## PASSAGE:
○ ○ ○ ○
West/South:
50:
Commerce, the restaurant in this 1912
building, has been known variously
as the Blue Mill Tavern and The Grange Hall.
It appears in The Brothers McMullen,
Woody Allen's Anything Else and the final
episode of Sex in the City. Supposedly Eugene O'Neill
and the Rosenbergs used to hang out here.
46-48: Commerce Street takes a right-angle turn here--becoming
an east/west street. The houses that face
each other in the corner—one of which was owned by
department store tycoon
A.T. Stewart—
have been dubbed the Pie Houses, from the fancy that
they are one house with a slice taken out
of it. They housed a Thieves' Court in
Arthur Train's novel The Man Hunt.
No. 46 was home to singer/songwriter Carly Simon; she sold it for $2.3 million in 2013.
○ ○ ○ ○
## GIVEN DATA:
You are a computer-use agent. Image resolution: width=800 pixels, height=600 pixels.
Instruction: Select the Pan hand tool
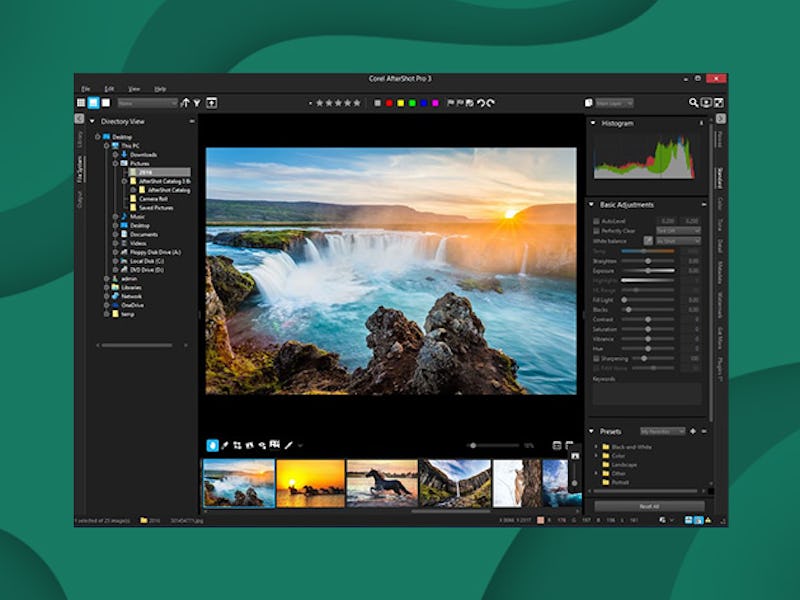212,445
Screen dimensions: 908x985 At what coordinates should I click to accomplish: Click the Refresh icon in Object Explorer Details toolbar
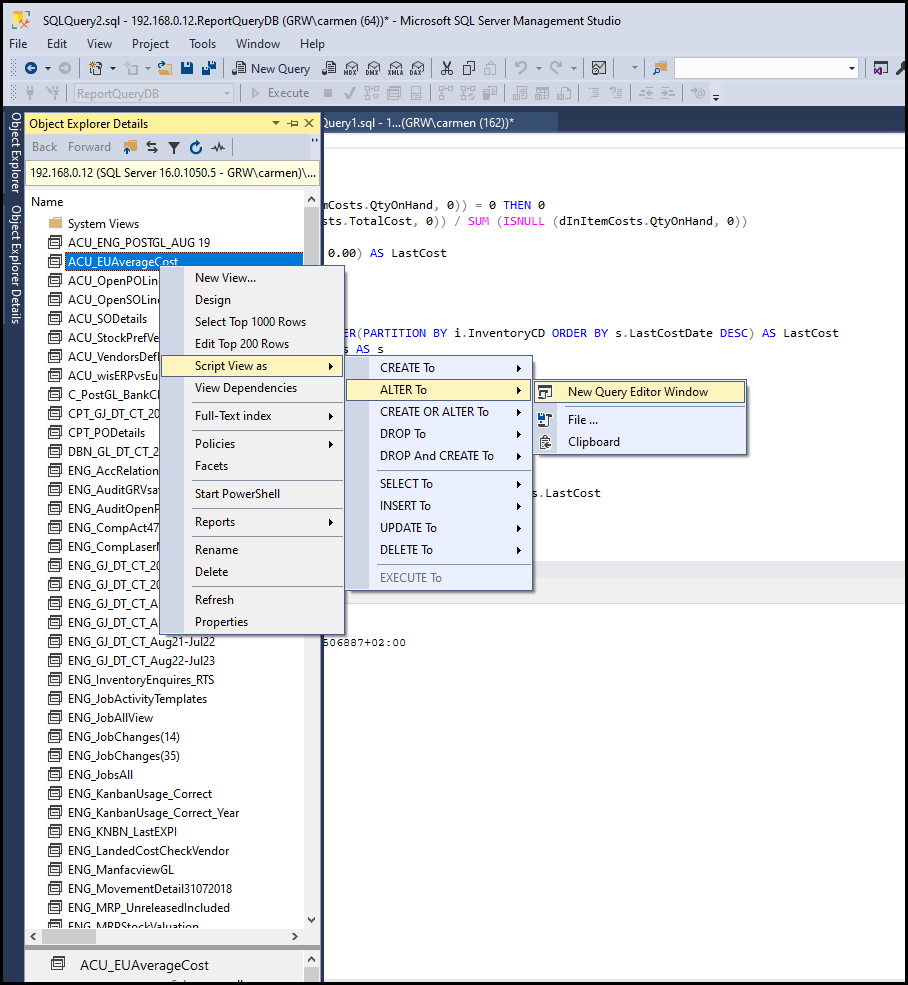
○ ○ ○ ○
## THINGS TO DO:
1 > Return, word for word, the portion of the Commerce Street passage starting with "46-48: Commerce Street" and going on through "The Man Hunt.".
2 > Resume the Commerce Street passage from the point at which it stops.

## OUTPUTS IN ORDER:
1 >
46-48: Commerce Street takes a right-angle turn here--becoming
an east/west street. The houses that face
each other in the corner—one of which was owned by
department store tycoon
A.T. Stewart—
have been dubbed the Pie Houses, from the fancy that
they are one house with a slice taken out
of it. They housed a Thieves' Court in
Arthur Train's novel The Man Hunt.

2 >
38-42: Founded by Edna St. Vincent Millay
and others in 1924 as a more surreal
alternative to the Provincetown Playhouse,
in a
former silo built in 1817. Has
premiered plays by
F. Scott Fitzgerald, John Dos Passos,
Gertrude Stein, Samuel Beckett,
Edward Albee, etc. James Dean appeared onstage
in 1954. The theater appears in such films as
Reds (standing in for the Provincetown Playhouse),
Godspell, Woody Allen's Another
Woman and Spike Lee's Mo' Better Blues
(as the Beneath the Underdog club)--not to mention
Tina Turner's "What's Love Got to Do With It?" video.
Isaacs-Hendricks House
Corner (77 Bedford): The oldest in the
Village, dating to 1799--though the Greek Revival
brick facade is newer, dating to 1836. Owner
Harmon Hendricks teamed up with Paul Revere to
corner the copper market.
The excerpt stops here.